Christen in aller Welt feiern heute das Pfingstfest – es ist der Geburtstag der Kirche, sagt man. Eine neue Gemeinschaft war entstanden, die auf dem Grundsatz des Teilens aufbaute. „Fair teilen statt sozial spalten“ klang für die erste Gemeinde in Jerusalem so: „Sie blieben aber beständig in der Lehre der Apostel und in der Gemeinschaft und im Brotbrechen und im Gebet“. (Apg 2, 42). Sie waren „beieinander und hatten alle Dinge gemeinsam. Sie verkauften Güter und Habe und teilten sie aus unter alle, je nachdem es einer nötig hatte.“ (vv 44f)

 

Nach heutiger Sicht ist hier ein Idealbild gezeichnet, die Vision einer kirchlichen Gemeinschaft, die auf der biblischen Verheißung gründet und eine traumhafte Gemeinschaft lebt. Aber diese Vision lebt – heute weltweit und nicht beschränkt auf eine kleine Gruppe in Jerusalem.

 

Am Kirchentag war es die Kamel-Bewegung, die aufzeigt, wie der weltweite Reichtum gerechter verteilt werden muss und wie wir mit weniger Naturzerstörung besser leben können. In meiner Umgebung gibt es auch Gruppen und Initiativen, die dieses und ähnliches fordern.
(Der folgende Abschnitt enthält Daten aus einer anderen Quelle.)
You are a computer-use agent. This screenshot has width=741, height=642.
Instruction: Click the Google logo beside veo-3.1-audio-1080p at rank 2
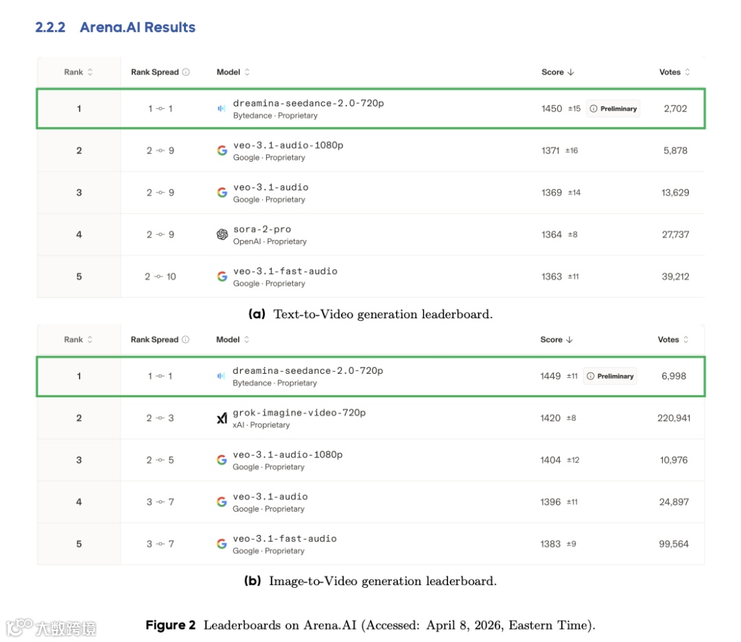pyautogui.click(x=222, y=150)
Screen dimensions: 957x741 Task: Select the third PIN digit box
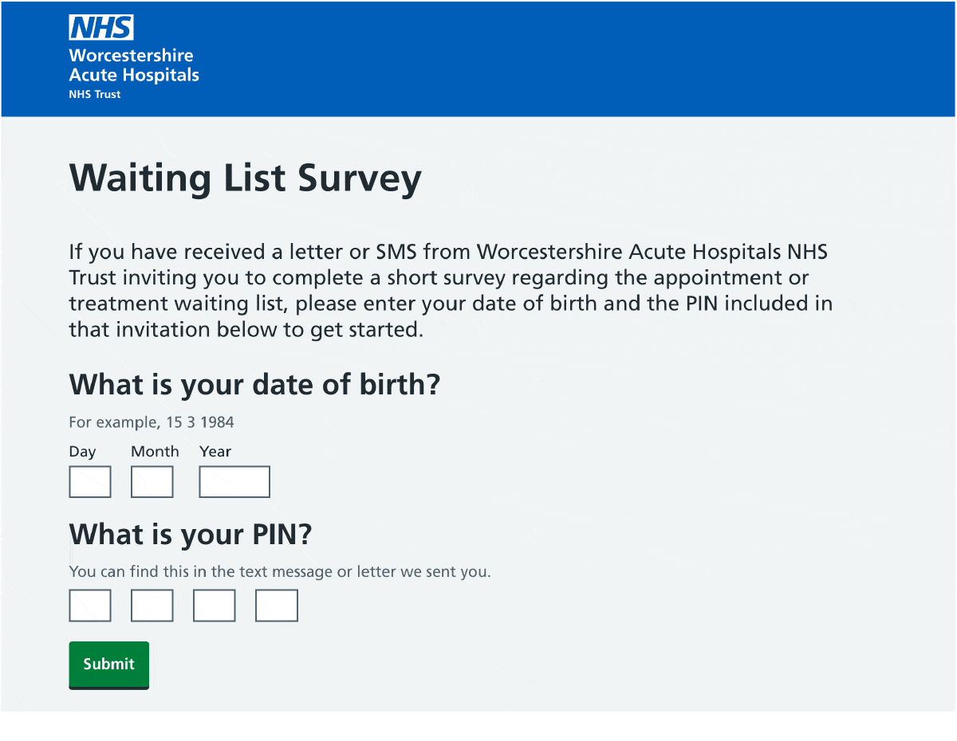[x=215, y=606]
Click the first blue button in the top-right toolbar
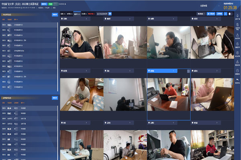The height and width of the screenshot is (160, 241). 210,13

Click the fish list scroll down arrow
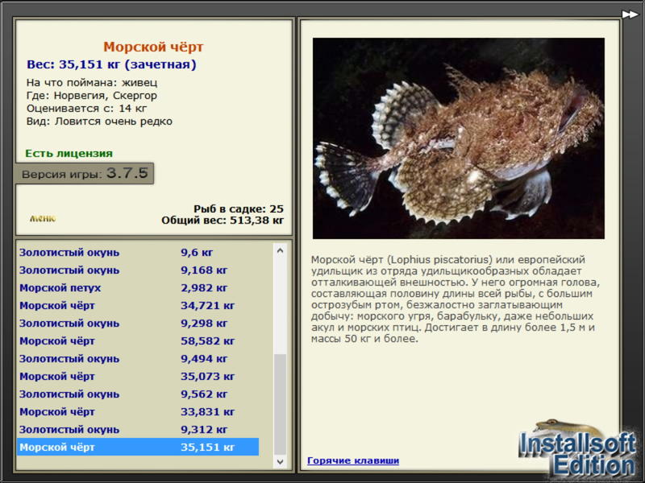(280, 461)
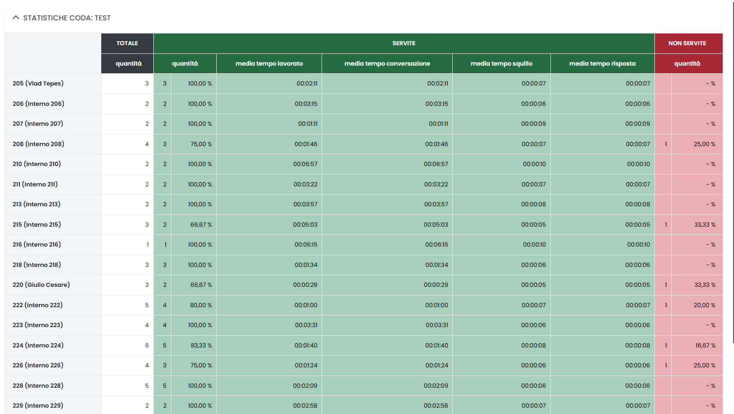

Auch in ihrer Umgebung wird es solche geben.

 

Pfingsten lehrt uns: Wenn es nicht mehr so weiter gehen soll wie immer, wenn Weichen in die Zukunft neu gestellt werden sollen, braucht es nicht nur einen neuen Geist, sondern auch neue Gemeinschaft, die teilen lehrt und niemanden ausschließt. Eine Gemeinschaft gegen die Angst und für einen Neubeginn. Eine Gemeinschaft für ein gutes Leben für alle. Dazu muss aber einiges verändert werden – nicht zuletzt wir selbst. Das schulden wir uns und dieser Welt.